Things I have learnt or remembered today, in the honest plying of my trade:
1. Samuel Taylor Coleridge was born in Ottery St. Mary in Devonshire. Ottery, I tell you. How he managed to spend the rest of his life in bouts of intermittent misery I can't begin to fathom.
2. Wikipedia (bless its vaguely disreputable but otherwise excellent socks) has a page on the etymology of countries' names, and it turns out that the Isle of Man* is named for Manannán mac Lir, the Brythonic and Gaelic equivalent to the god Poseidon. Way to intimidate the opposition in the America's Cup, no? Or the 100m fly at the Olympic Games?
3. English doesn't just have the word "zoomorphism" (ascription of animal characteristics to a non-animal); it's also got "theriomorphism", ascription of the characteristics of a wild beast to a non-wild-beast. I guess this is the difference between calling your colleague a pussy-cat and a tiger. Not that you should do either.
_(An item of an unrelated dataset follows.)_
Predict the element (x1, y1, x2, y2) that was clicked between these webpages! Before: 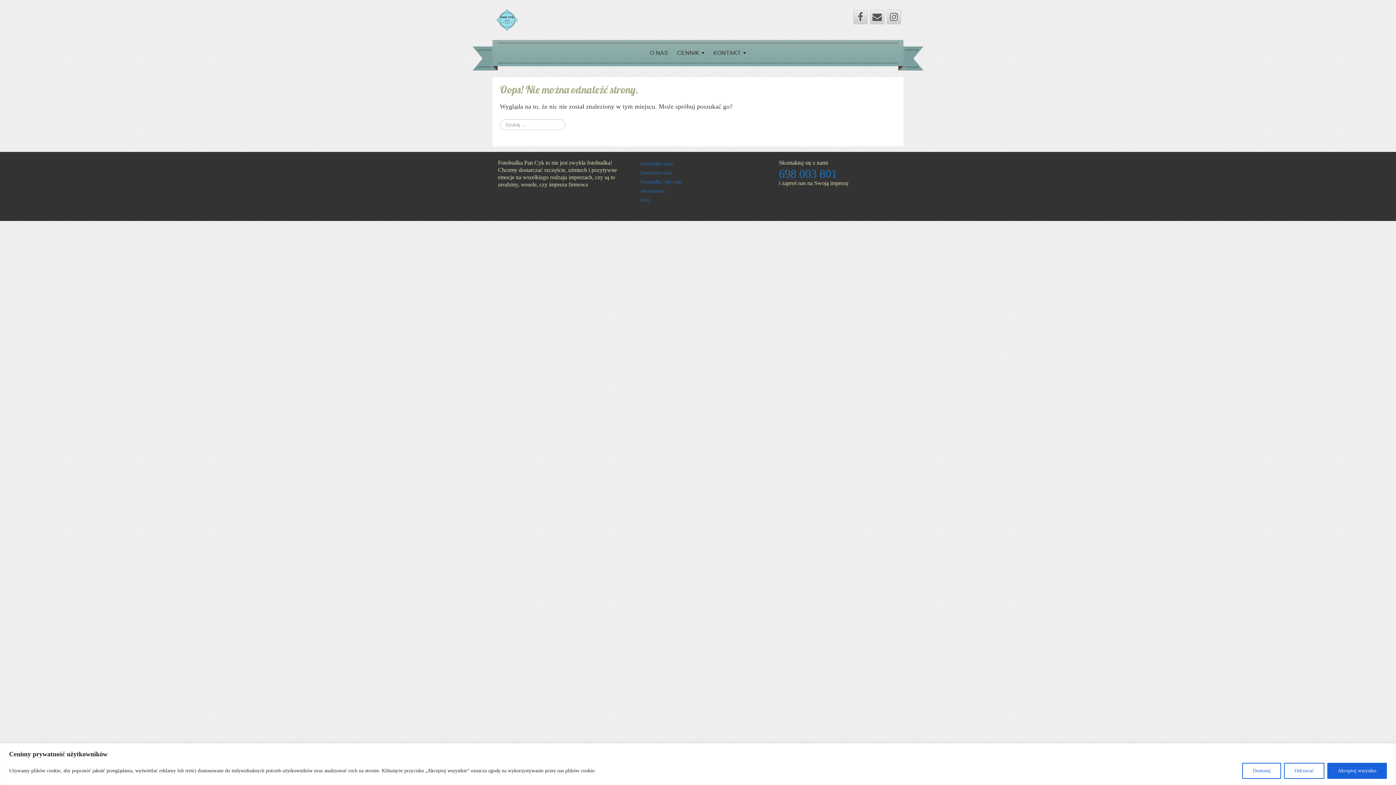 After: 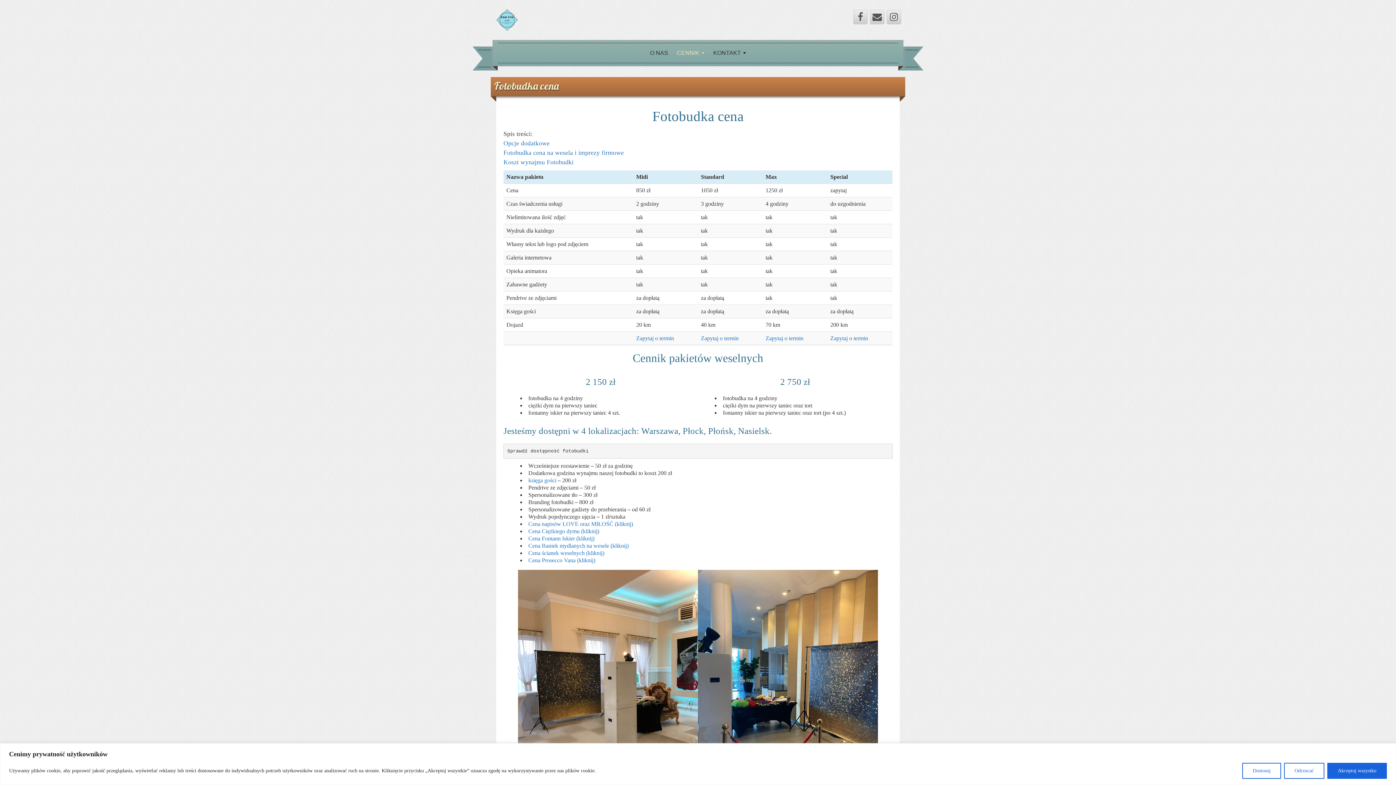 Action: label: Fotobudka cena bbox: (640, 161, 672, 166)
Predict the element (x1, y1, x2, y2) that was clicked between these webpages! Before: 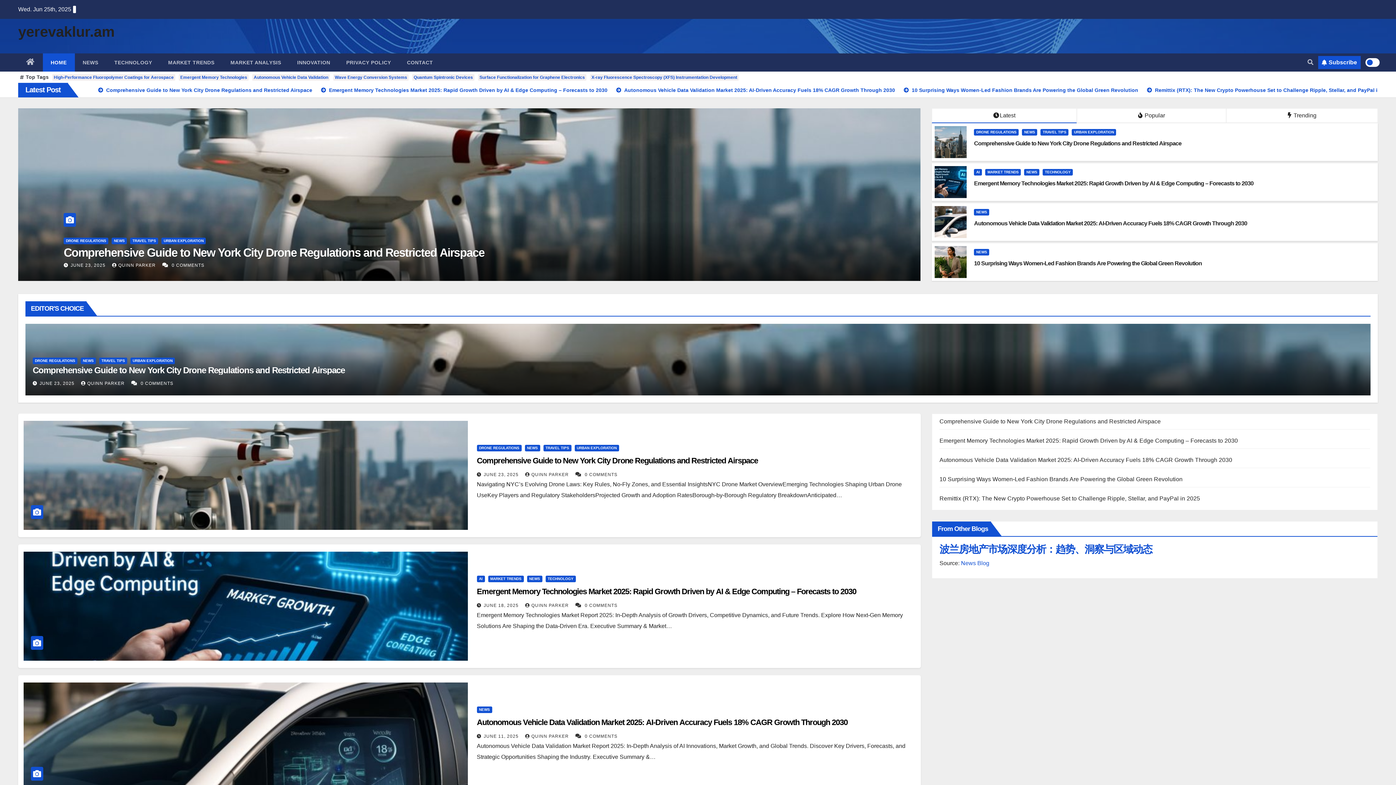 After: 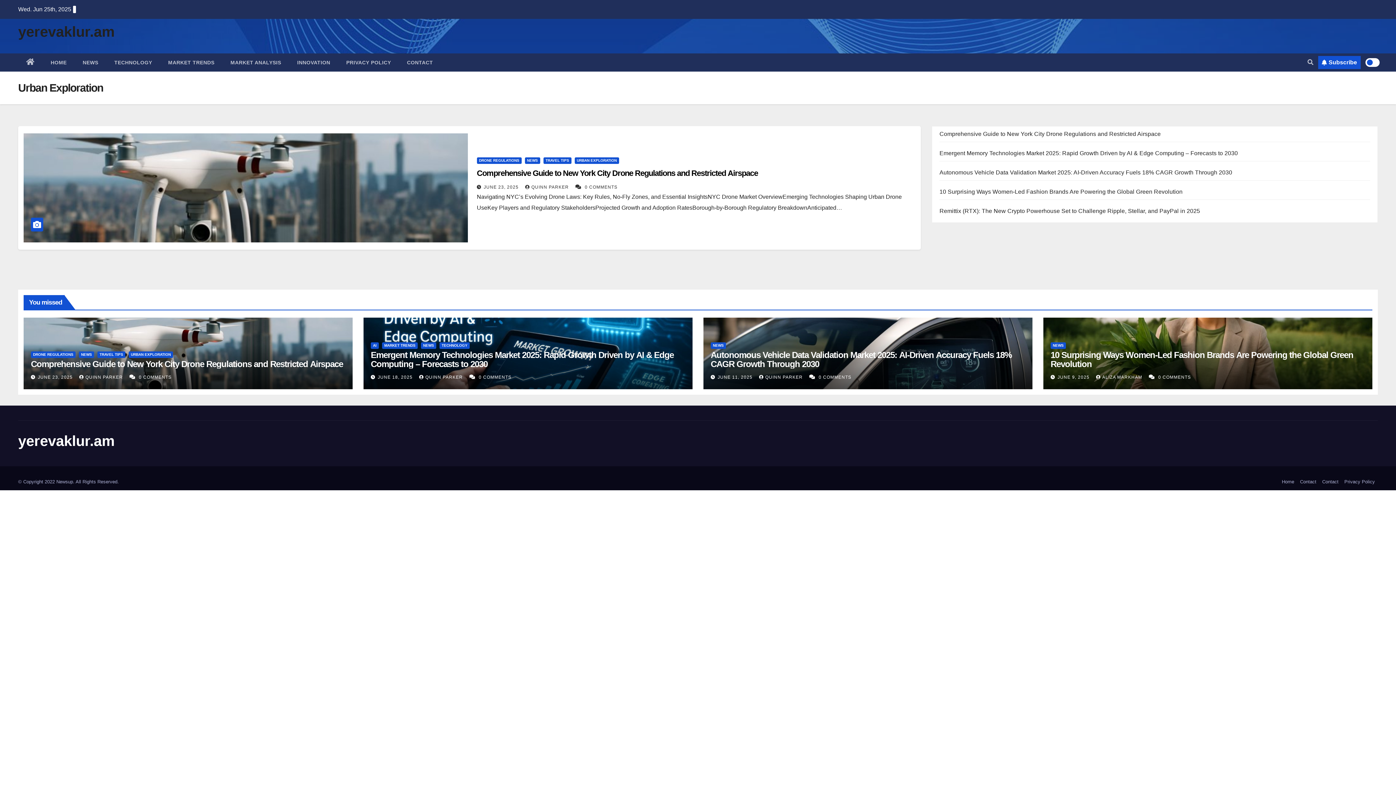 Action: bbox: (130, 357, 174, 364) label: URBAN EXPLORATION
There's no call for metaphor in the modern workplace.
* Isle of Man: (a) not actually a country, (b) birthplace of one of my numerous great grandparents, or something (I don't always pay attention), and (c) associated by reputation with those cats without the tails, who are no relation to my great grandparent, despite what you might infer from this Beatrice impostor.